Auf den Punkt 37: Störe meine Noten nicht, Marek muss arbeiten

Auf den Punkt 37: Störe meine Noten nicht  Elbphilharmonie, 12. Dezember 2024

Marek Janowski © Felix Broede

Marek Janowski ist 85 Jahre alt. Bestes Dirigentenalter. Und obwohl er dirigiert wie ein Weltstar, steht er in bester deutscher Kapellmeistertradition. Unprätentiös, aber es irgendwie auch faustdick hinter den Ohren habend. 

NDR Elbphilharmonie Orchester

Marek Janowski / Dirigent
Jean-Yves Thibaudet / Klavier

Maurice Ravel / Le tombeau de Couperin (Fassung für Orchester)

Camille Saint-Saëns / Konzert für Klavier und Orchester Nr. 5 F-Dur op. 103 „Ägyptisches“

Robert Schumann / Sinfonie Nr. 4 d-Moll op. 120


Elbphilharmonie, Großer Saal, 12. Dezember 2024

 von Jörn Schmidt

Nicht nur mich macht dieser Dirigentenschlag überglücklich, auch die Musiker des NDR Elbphilharmonie Orchester spielen einfach besser, wenn altersweise Dirigenten am Pult stehen. Das war schon immer so.

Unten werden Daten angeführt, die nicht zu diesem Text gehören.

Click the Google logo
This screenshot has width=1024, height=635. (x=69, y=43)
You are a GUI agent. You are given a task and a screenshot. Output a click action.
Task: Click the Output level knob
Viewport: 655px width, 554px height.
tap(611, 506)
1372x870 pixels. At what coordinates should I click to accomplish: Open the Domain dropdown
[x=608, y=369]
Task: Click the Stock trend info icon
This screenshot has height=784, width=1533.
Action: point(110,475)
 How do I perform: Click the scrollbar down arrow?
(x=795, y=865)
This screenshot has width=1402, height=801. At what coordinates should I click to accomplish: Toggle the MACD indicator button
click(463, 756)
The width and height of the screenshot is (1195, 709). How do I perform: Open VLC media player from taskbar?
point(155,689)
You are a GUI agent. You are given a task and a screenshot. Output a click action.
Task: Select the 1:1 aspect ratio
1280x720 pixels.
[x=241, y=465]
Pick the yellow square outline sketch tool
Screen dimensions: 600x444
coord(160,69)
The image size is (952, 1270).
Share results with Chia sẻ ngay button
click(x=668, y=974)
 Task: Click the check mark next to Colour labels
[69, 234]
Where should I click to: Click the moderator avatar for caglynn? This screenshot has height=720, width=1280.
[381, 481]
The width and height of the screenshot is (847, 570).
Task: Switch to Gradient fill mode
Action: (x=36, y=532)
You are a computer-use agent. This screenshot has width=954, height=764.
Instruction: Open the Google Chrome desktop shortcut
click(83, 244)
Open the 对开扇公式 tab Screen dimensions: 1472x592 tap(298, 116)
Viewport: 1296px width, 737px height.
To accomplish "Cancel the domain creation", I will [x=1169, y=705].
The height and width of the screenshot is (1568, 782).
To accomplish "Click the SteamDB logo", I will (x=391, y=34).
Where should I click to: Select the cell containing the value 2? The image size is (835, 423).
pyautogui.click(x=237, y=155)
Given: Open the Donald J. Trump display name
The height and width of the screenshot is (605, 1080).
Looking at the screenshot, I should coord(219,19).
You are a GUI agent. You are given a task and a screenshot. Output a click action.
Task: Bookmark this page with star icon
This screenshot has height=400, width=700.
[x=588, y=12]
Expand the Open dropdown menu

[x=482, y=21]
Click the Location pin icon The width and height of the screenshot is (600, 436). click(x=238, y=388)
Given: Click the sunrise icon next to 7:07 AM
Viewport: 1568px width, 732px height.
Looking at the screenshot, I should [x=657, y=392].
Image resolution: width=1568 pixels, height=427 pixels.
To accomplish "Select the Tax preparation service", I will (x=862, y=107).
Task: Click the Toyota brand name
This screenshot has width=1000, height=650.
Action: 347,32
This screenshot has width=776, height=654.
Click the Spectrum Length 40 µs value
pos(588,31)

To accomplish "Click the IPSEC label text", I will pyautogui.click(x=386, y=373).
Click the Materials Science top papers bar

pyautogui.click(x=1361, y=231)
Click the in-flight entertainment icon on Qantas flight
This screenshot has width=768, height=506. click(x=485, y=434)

Hans Schmidt-Isserstedt, Günter Wand, Herbert Blomstedt und Christoph von Dohnányi waren legendäre Chefdirigenten, die jeweils eine goldene Ära des NDR-Klangkörpers geprägt haben. Allein die Bruckner-Kompetenz, die Wand und Blomstedt dem Orchester eingetrichtert haben. Das dauert fort.

Was wird dagegen von Thomas Hengelbrock in Erinnerung bleiben? Bruckners Sinfonien schon mal  nicht. Auch John Eliot Gardiner war in Hamburg glücklos. Alan Gilberts Vertrag läuft, da ist noch Luft nach oben.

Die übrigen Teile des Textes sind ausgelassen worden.